Torna la protesta dei lavoratori di Fincantieri e oggi avviene con lo sciopero di tutti i lavoratori liguri del gruppo e con due importanti e partecipate manifestazioni a Genova e La Spezia. Ecco il commento di Federico Vesigna, Segretario regionale CGIL e Matteo Bellegoni, segretario FIOM: 

"In ballo non c'è solamente la disdetta dell'integrativo in essere, e il tentativo di imporre un modello basato su tagli ai diritti e al salario dei lavoratori, in ballo c'è il futuro della cantieristica ligure e migliaia di posti di lavoro tra diretti, indotto e appalti.

Ci troviamo dinanzi a un'azienda pubblica che ha disposto trasferimenti "punitivi", che maschera le proprie inefficienze scaricando sui lavoratori l'incapacità di ridurre i costi di produzione e aumentare la propria efficienza produttiva. Un'azienda che prova a risolvere i problemi di produttività facendo lavorare di più i lavoratori e magari gratis. Un'azienda che ha perso il controllo dei processi produttivi e deve recuperare una piena responsabilità sugli appalti, per garantire la qualità dei prodotti e la dignità dei lavoratori.

Quando si chiede al Governo e alle Istituzioni di esprimere una politica industriale, non si chiede di tornare a produrre i panettoni, si chiede di intervenire sulle direttrici strategiche dello sviluppo, e di sfruttare appieno le potenzialità del territorio per accompagnare il nostro tessuto produttivo nella scommessa dell'innovazione. Grazie alle lotte dei lavoratori la cantieristica ligure è riuscita a sopravvivere alla crisi ma senza risposte certe alle problematiche dei singoli cantieri, dal ribaltamento a mare di Sestri Ponente, passando per lo scorporo della meccanica di Riva Trigoso, arrivando alle incertezze legate alla cessione del bacino di carenaggio del Muggiano, noi rischiamo di trasformare tali debolezze nella scusa con cui l'azienda potrebbe giustificare l'eventuale volontà di ridimensionare la propria presenza in Italia e nella nostra Regione. Se vogliamo togliere ogni alibi all'Azienda, dobbiamo intervenire sulla necessità di portare a termine il ribaltamento a mare, dobbiamo trovare una soluzione che veda la continuità della presenza pubblica nella proprietà del bacino di carenaggio del Muggiano, mantenendo il proprio indissolubile legame con il territorio.

Dobbiamo ribadire a gran voce l'indivisibilità dei cantieri e il mantenimento di tutti i processi produttivi in Italia, costringendo l'azienda a intervenire sull'innovazione di processo e sugli investimenti in nuovi macchinari, evitando di scaricare tutto sul salario, gli orari e i diritti dei lavoratori. Attraverso il futuro di Fincantieri passa il futuro della cantieristica italiana, Governo e Istituzioni locali intervengano per difendere questo nostro grande patrimonio italiano e ligure."

■ Righe fornite ■

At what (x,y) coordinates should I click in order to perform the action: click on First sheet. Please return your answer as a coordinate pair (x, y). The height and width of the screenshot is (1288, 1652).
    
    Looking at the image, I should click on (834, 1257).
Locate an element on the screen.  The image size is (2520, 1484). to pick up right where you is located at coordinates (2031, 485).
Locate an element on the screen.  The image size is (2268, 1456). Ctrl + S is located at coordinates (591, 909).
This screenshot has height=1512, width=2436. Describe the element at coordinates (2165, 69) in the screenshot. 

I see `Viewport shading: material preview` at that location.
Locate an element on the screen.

■ Compiti da svolgere ■
1 > Nel brano sullo sciopero Fincantieri, perché i sindacalisti chiedono di portare a termine il ribaltamento a mare e di mantenere la presenza pubblica nella proprietà del bacino di carenaggio del Muggiano? Rispondi in una, due o tre frasi.
2 > Trascrivi alla lettera il tratto del brano sullo sciopero Fincantieri che va da "Ci troviamo dinanzi" fino a "dignità dei lavoratori.".

■ Risposte in ordine ■
1 > Lo chiedono per togliere ogni alibi all'azienda. Senza risposte certe ai problemi dei singoli cantieri, queste debolezze rischiano di diventare la scusa con cui l'azienda potrebbe giustificare un eventuale ridimensionamento della propria presenza in Italia e nella regione.

2 >
Ci troviamo dinanzi a un'azienda pubblica che ha disposto trasferimenti "punitivi", che maschera le proprie inefficienze scaricando sui lavoratori l'incapacità di ridurre i costi di produzione e aumentare la propria efficienza produttiva. Un'azienda che prova a risolvere i problemi di produttività facendo lavorare di più i lavoratori e magari gratis. Un'azienda che ha perso il controllo dei processi produttivi e deve recuperare una piena responsabilità sugli appalti, per garantire la qualità dei prodotti e la dignità dei lavoratori.